Work to complete: Please convert the material, starting with the line that contains "This screenshot has width=1033, height=545." and running through its end, into a numbered list that skips blank lines and leaves out the pictures.

Records from a collection:

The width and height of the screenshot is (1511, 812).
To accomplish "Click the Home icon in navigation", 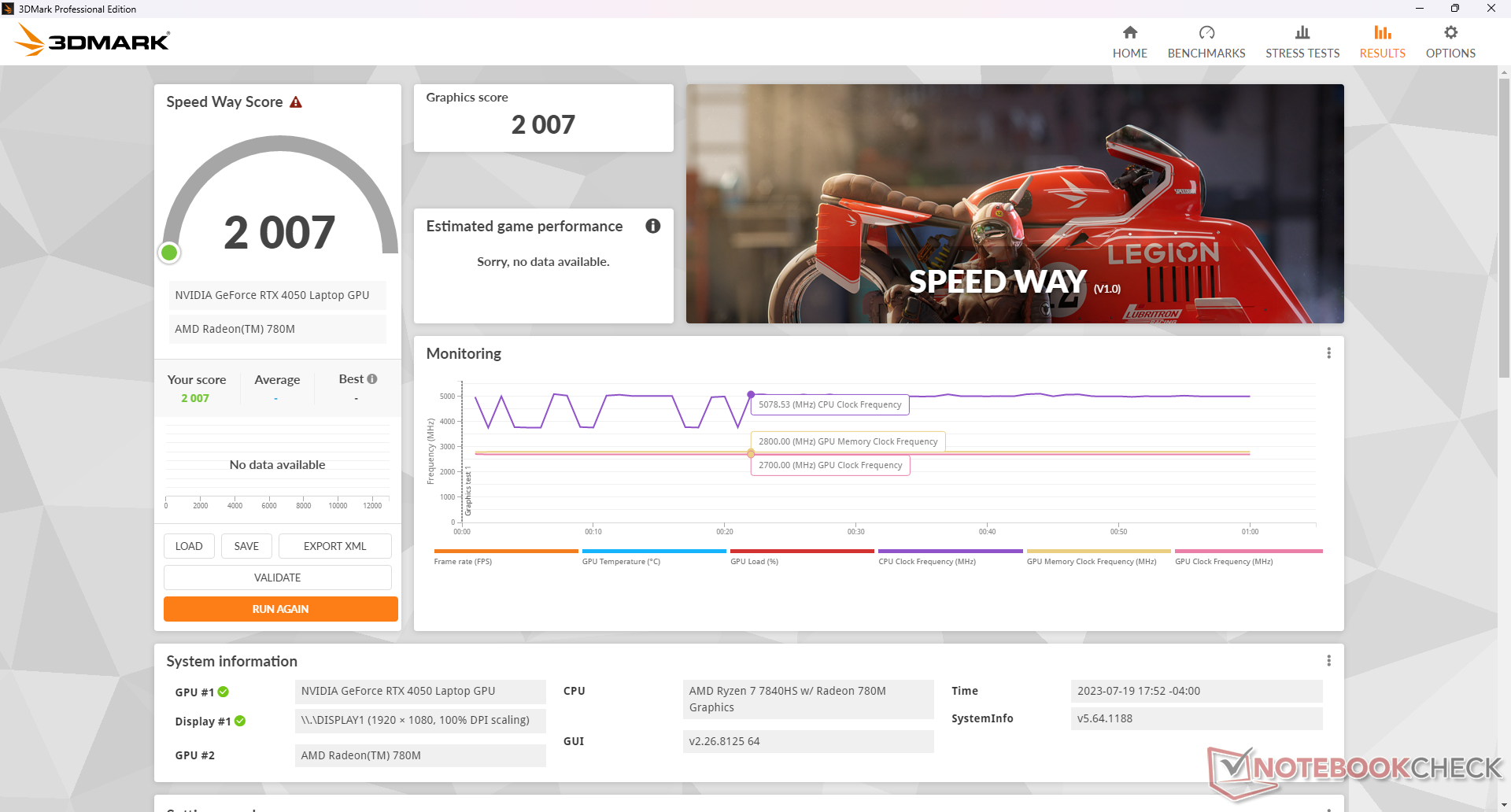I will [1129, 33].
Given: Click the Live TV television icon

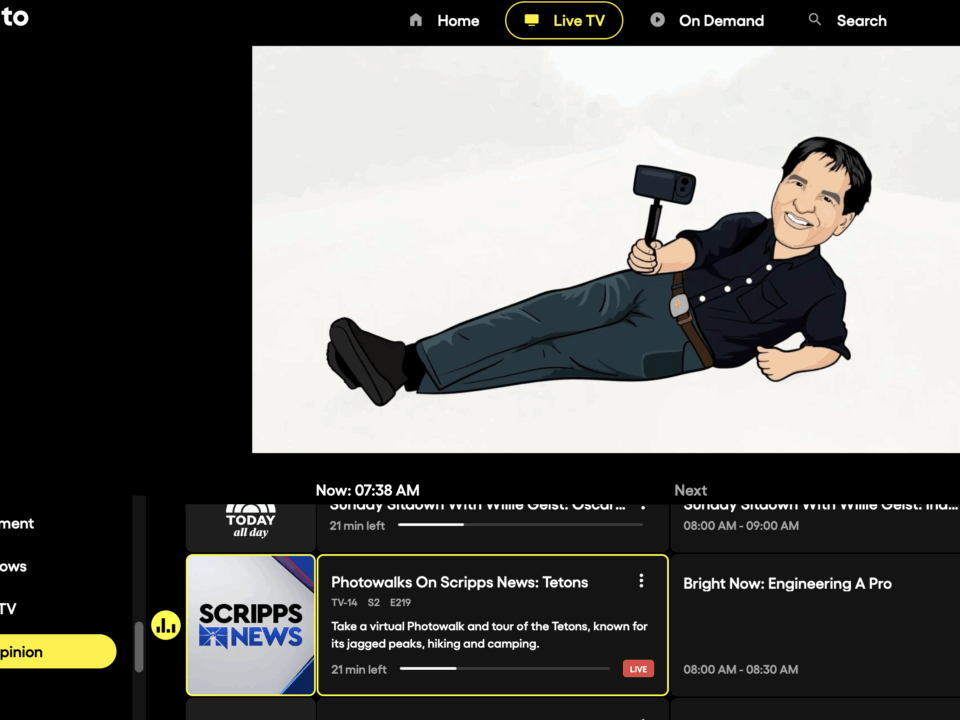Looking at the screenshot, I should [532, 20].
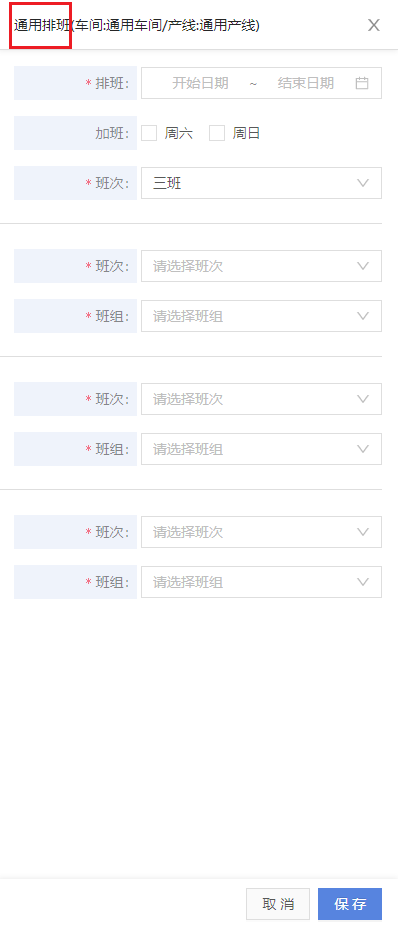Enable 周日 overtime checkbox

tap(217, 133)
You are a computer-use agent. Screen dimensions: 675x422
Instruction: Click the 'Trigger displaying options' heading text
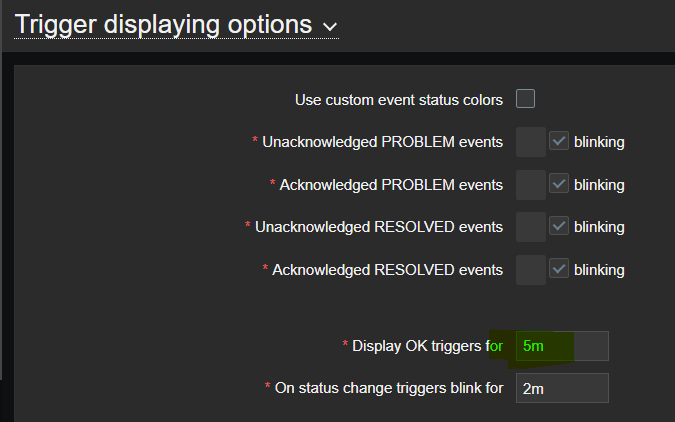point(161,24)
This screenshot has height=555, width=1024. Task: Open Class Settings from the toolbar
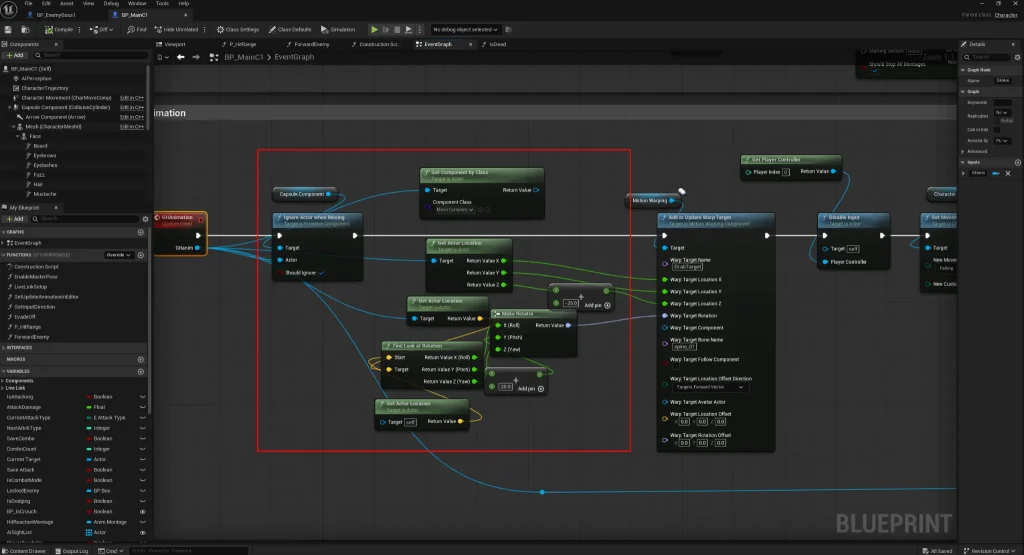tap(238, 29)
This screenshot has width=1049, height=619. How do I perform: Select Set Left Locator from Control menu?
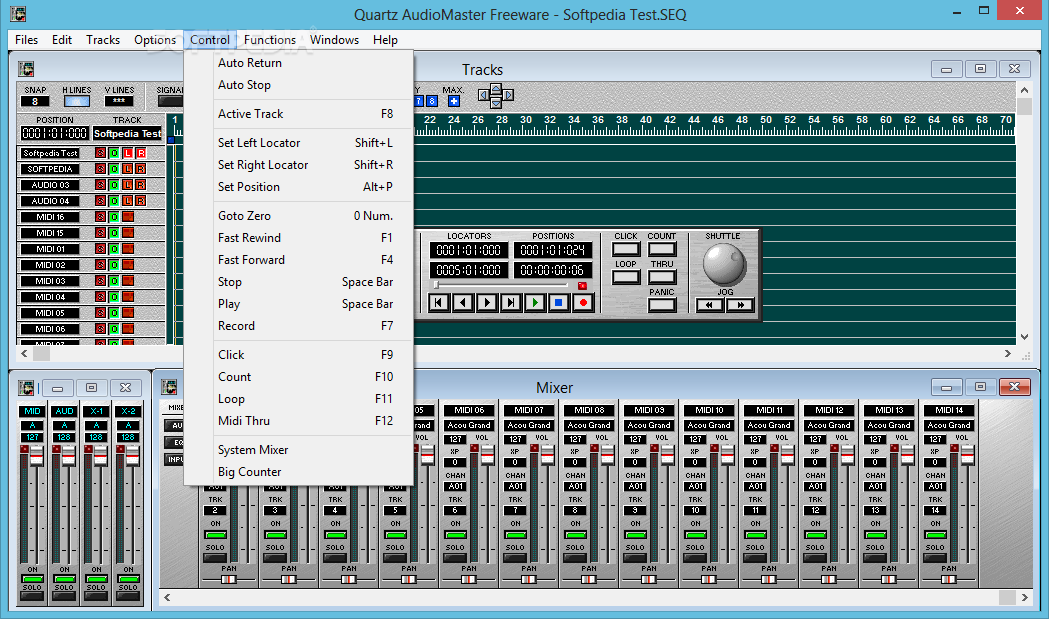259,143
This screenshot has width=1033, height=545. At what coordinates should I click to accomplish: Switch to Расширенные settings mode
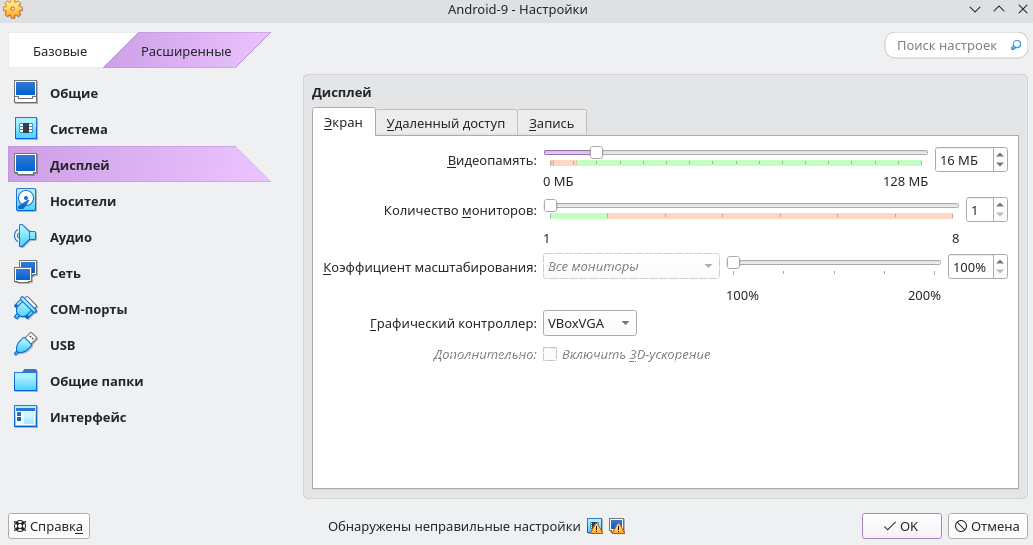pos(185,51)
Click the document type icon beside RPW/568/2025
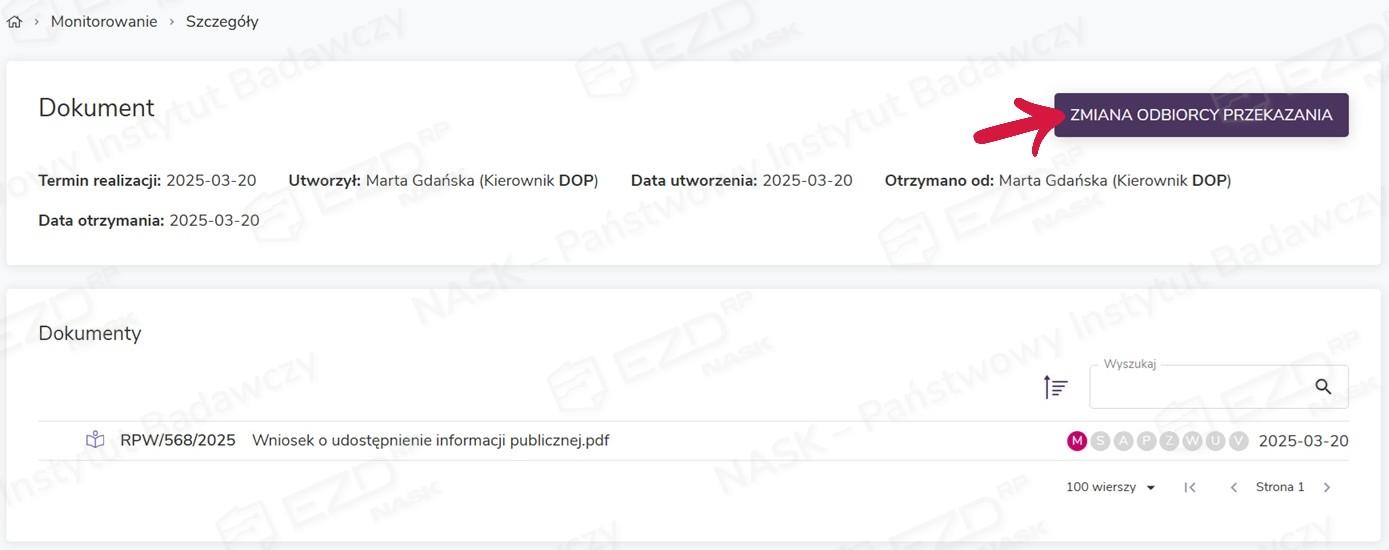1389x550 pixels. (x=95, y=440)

Reply:
1. This screenshot has width=1033, height=545. At what coordinates should I click to accomplish: Switch to Расширенные settings mode
2. pos(185,51)
3. Click the document type icon beside RPW/568/2025
4. 1389x550 pixels. (x=95, y=440)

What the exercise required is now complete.